When a developer repeatedly adds ("pastes") the same line in multiple locations, across one or more commits. Copy/pasted code is assigned no Diff Delta.
One of the most common types of code change is the "no-op." This encompasses all changes to white space, blank lines added, and lines whose only change was their line number.
Assuming you're using one of the 40 programming languages we have built a custom parser for, Diff Delta will additionally recognize a few other concepts.
About 5-10% of all lines of code are language keywords. Regardless of whether they're added, deleted, or moved, they're transparent to Diff Delta.
Because it's trivial to add or delete large swaths of comments, and because much boilerplate comes in the form of comments, they are afforded negligible Diff Delta.
As a matter of taste, some projects and committers prefer to spread declarations across multiple lines. From the standpoint of Diff Delta, the entire declaration is treated as a single line, since it could have been represented as such.

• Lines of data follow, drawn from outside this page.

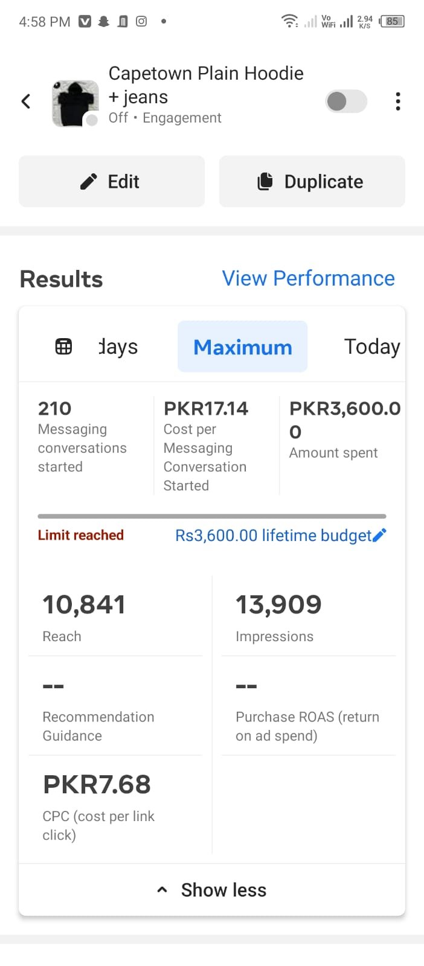Tap the Snapchat notification icon
Viewport: 424px width, 966px height.
coord(104,22)
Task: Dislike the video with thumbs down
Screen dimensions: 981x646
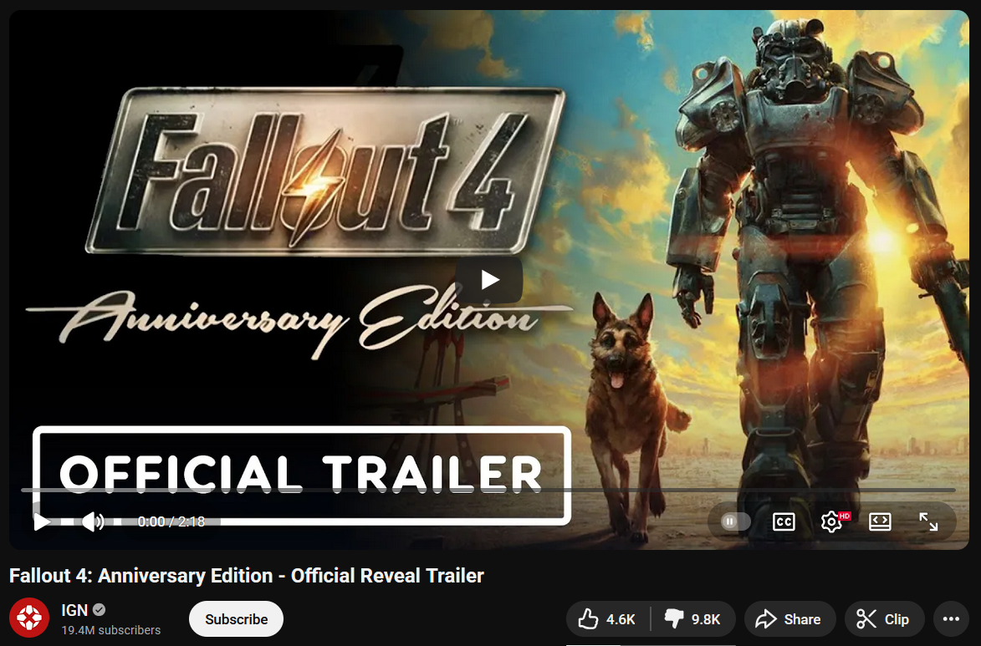Action: click(692, 619)
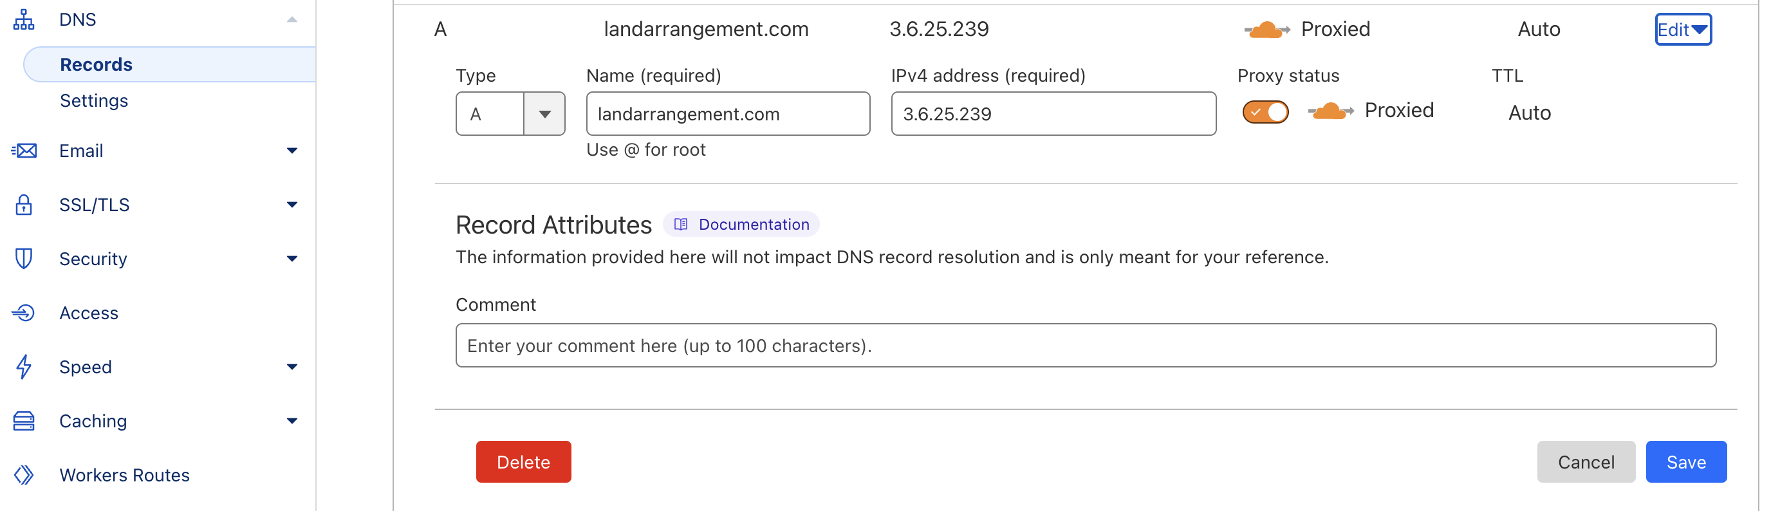
Task: Click the Comment text field
Action: pyautogui.click(x=1085, y=345)
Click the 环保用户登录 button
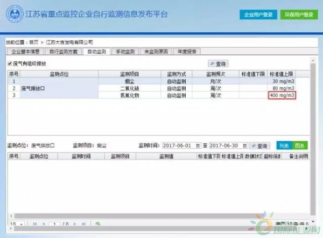 tap(297, 15)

Some languages make heavy use of include statements to avail functionality within modules. These statements do not unto themselves contribute value, and so are afforded negligible Diff Delta.

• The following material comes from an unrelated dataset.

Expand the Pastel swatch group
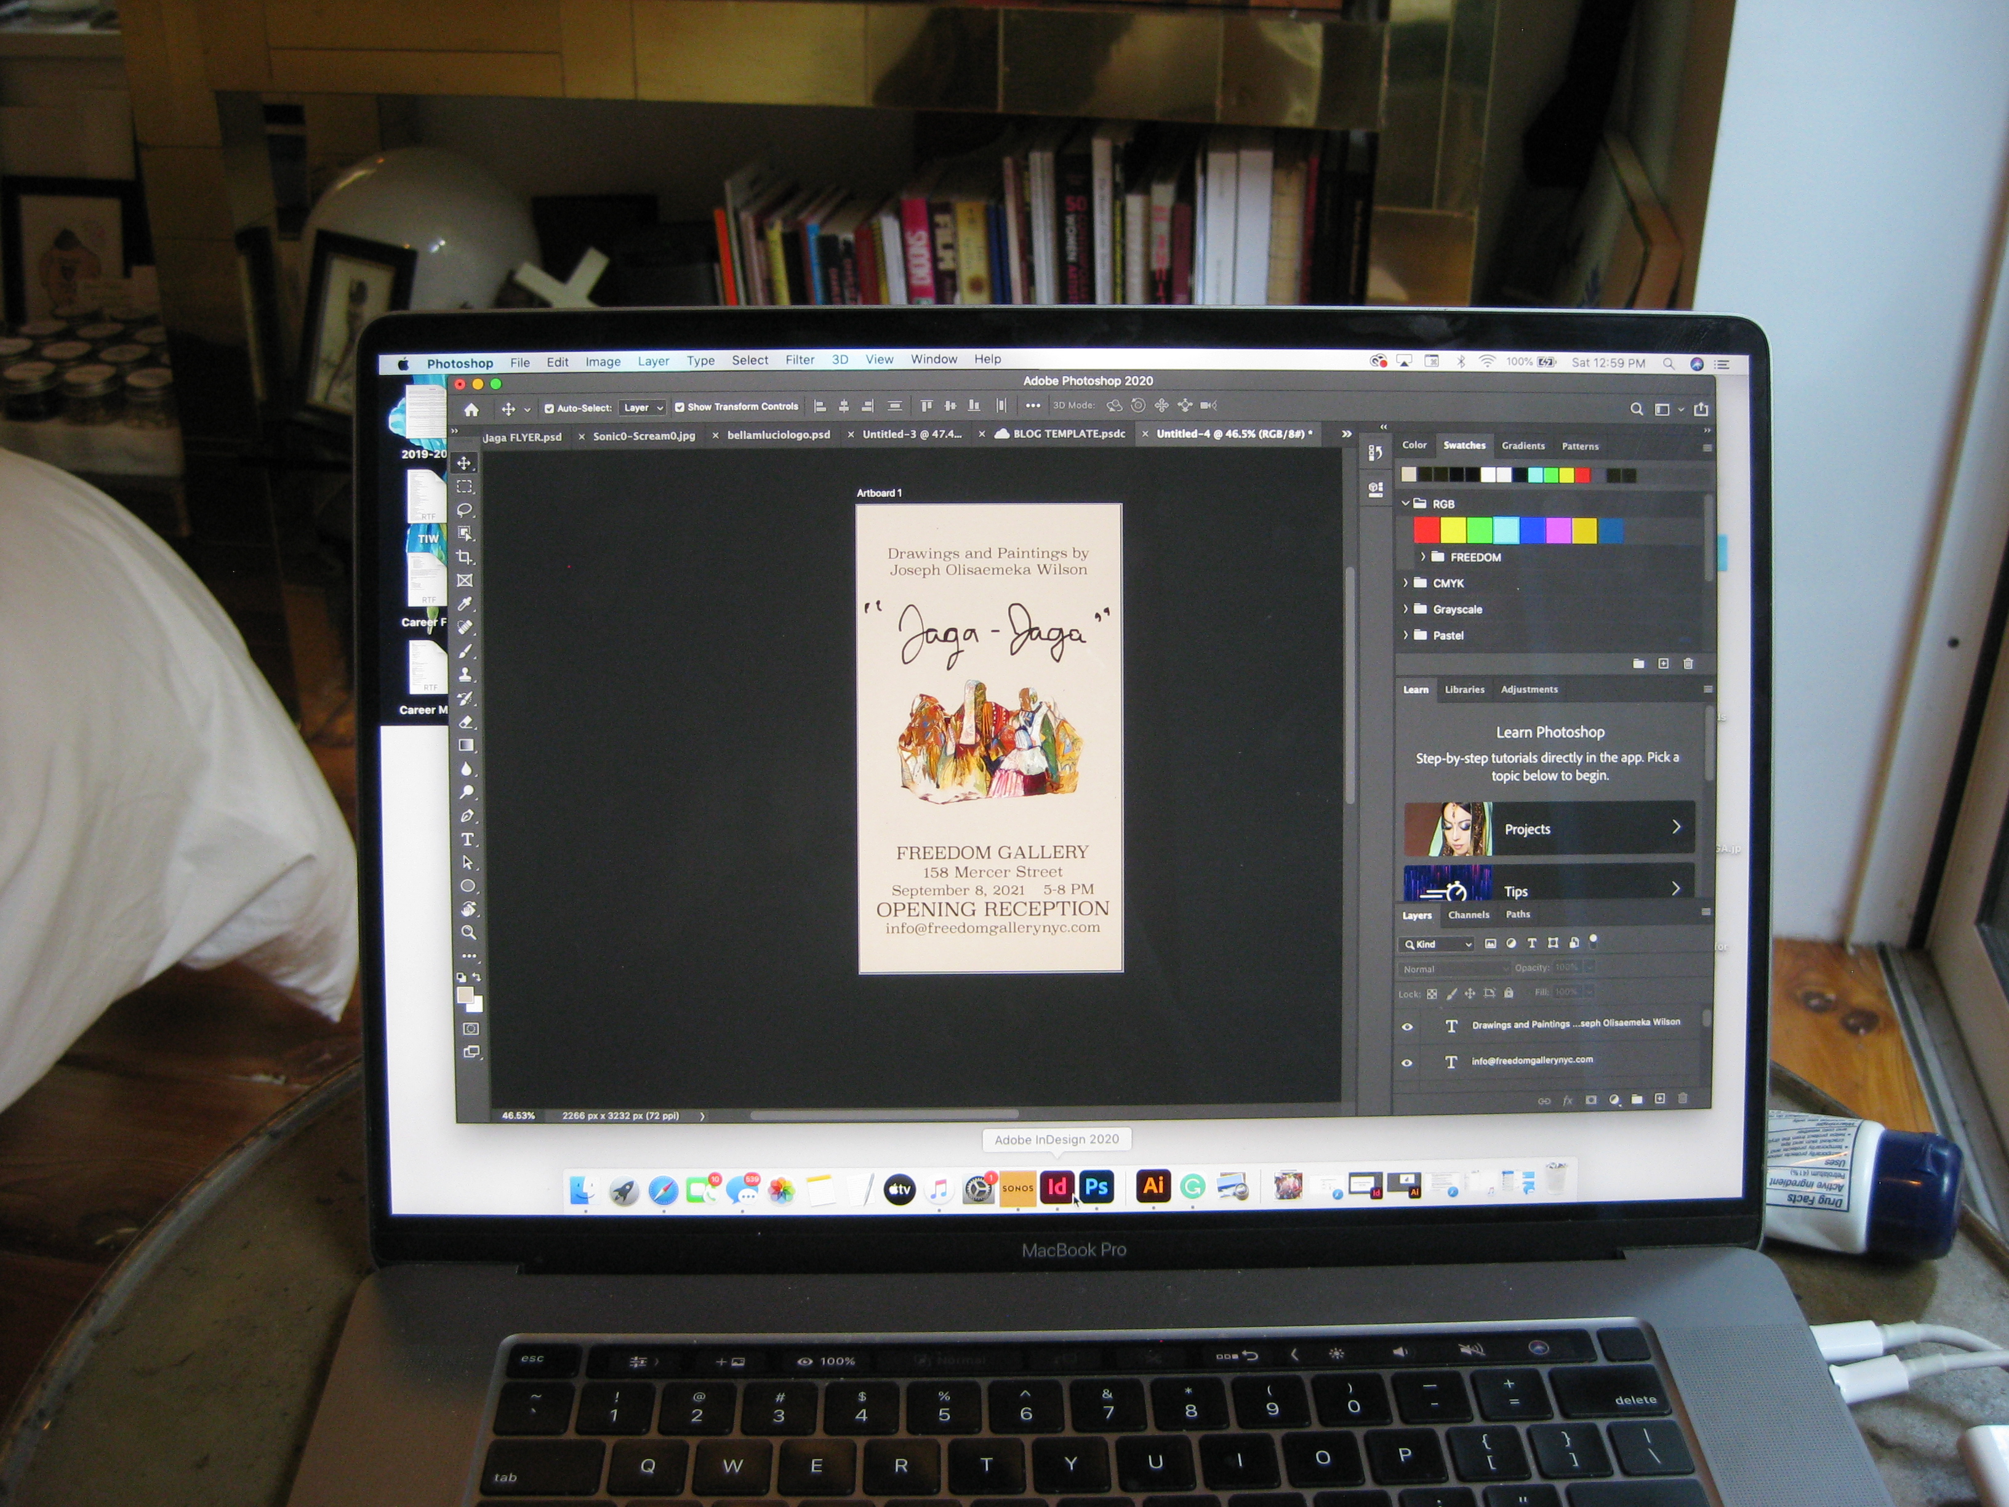Screen dimensions: 2009x1507 click(x=1405, y=635)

The "action detected" is combined with our assessment of the line's context to yield our final estimate of cognitive load. Here are a few types of context recognized by GitClear:
Proximal changes. A line that is changed alongside 10 other lines generally requires less cognitive load than a standalone line that is changed. The former situation describes most new features implemented, whereas the latter implies a targeted bug fix that probably took some research to pinpoint.
Churn. Has the line been changed previously within the last couple days? If so, its Diff Delta is spread across all the commits that changed the line.

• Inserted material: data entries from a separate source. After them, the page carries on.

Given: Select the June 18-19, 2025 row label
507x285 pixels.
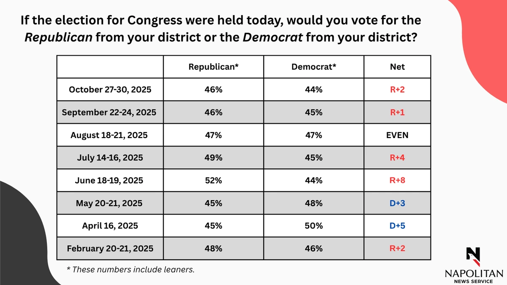Looking at the screenshot, I should (x=109, y=180).
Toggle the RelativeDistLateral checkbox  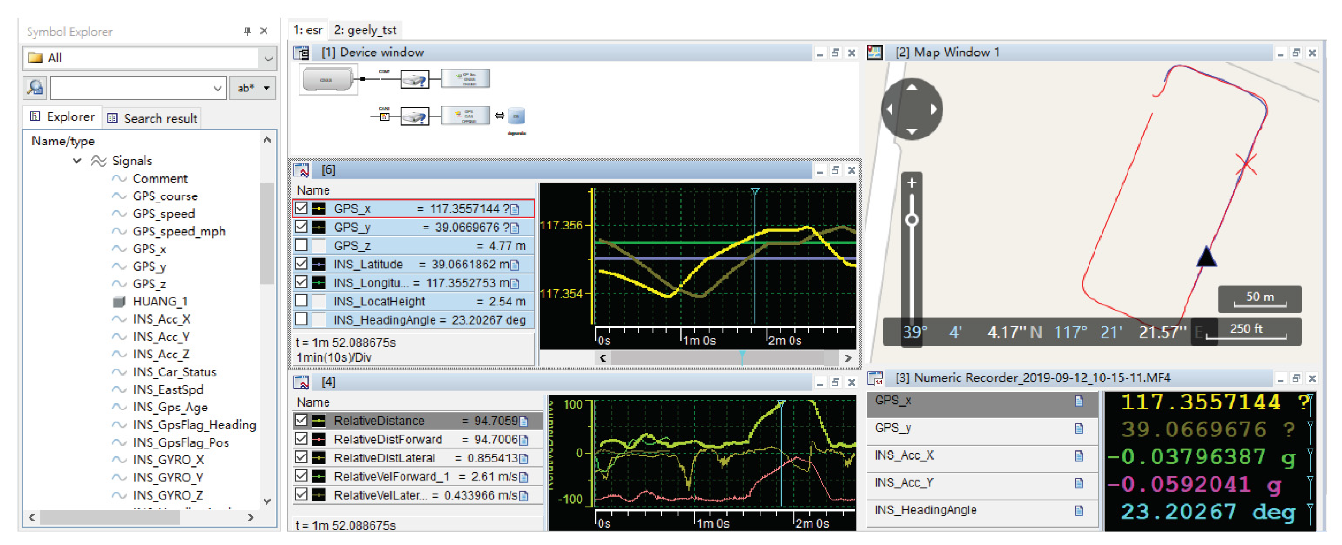(301, 457)
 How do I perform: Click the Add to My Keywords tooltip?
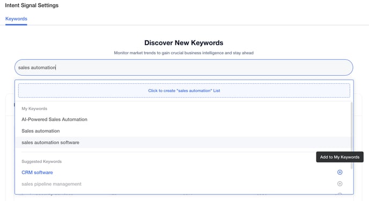coord(340,157)
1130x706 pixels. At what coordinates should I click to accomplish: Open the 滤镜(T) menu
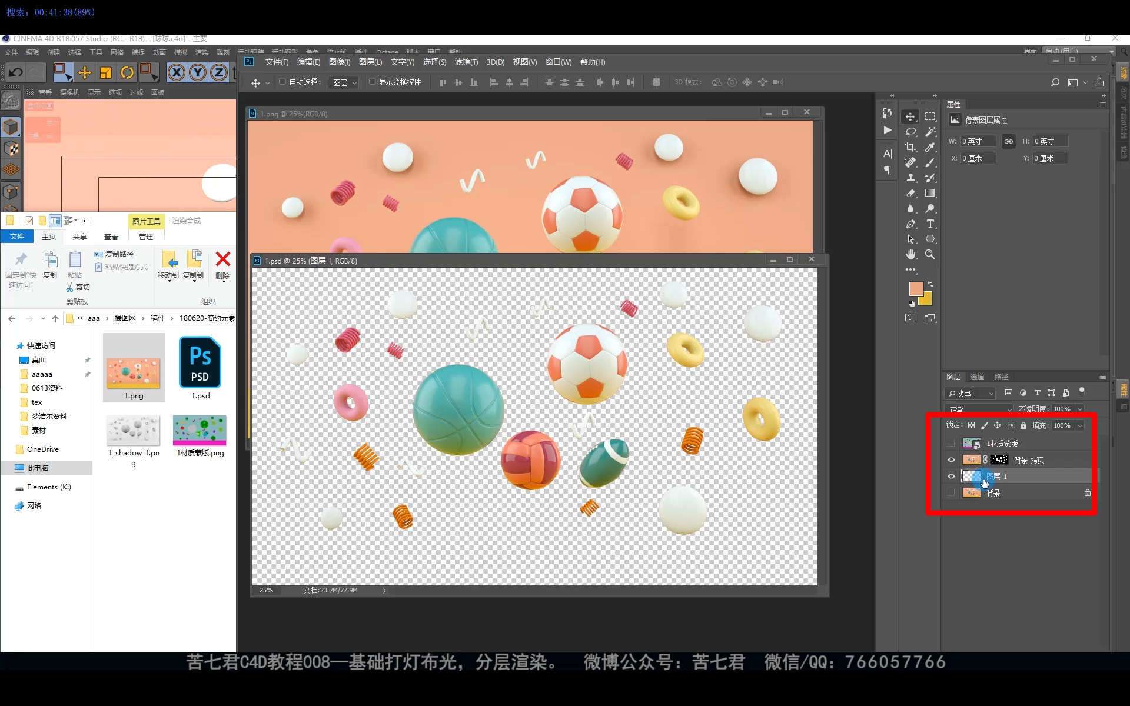tap(466, 62)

File type. It's generally easier to write a line of CSS than a line of Python. We estimate scalars for each file type based on the level of redundancy we detect in that file within your project. Admins can modify these scalars on a per-project basis to account for their own sense of the relative difficulty of contributing a line to various types of files.
Keywords and syntactic lines. We detect usage of known keywords in file types, and allow the admin of a GitClear project to define additional patterns born of language or project convention. Such lines are assigned little to no Diff Delta.
Comments. Similar to "keywords and syntactic lines," we detect lines of code that are comments and adjust Diff Delta for such lines (by default, comments are considered to require less cognitive load than code)
While the above list is not exhaustive, it reflects the philosophical approach to assigning Diff Delta to a commit. The cornerstone of calculating Diff Delta is to 1) detect the action that occurred 2) scale this value relative to the context of the changed line. Wherever possible, we expose the context scalars used, so they can be modified based on the judgment of project admins.
When GitClear's Commit Cruncher processes commits, it weaves together a network of line ancestry that allows GitClear to delineate between "churn"-like changes vs. "legacy code updates." The Visual Guide to Understanding Diff Delta (PDF) depicts this process on pages 13-14 and 17-18.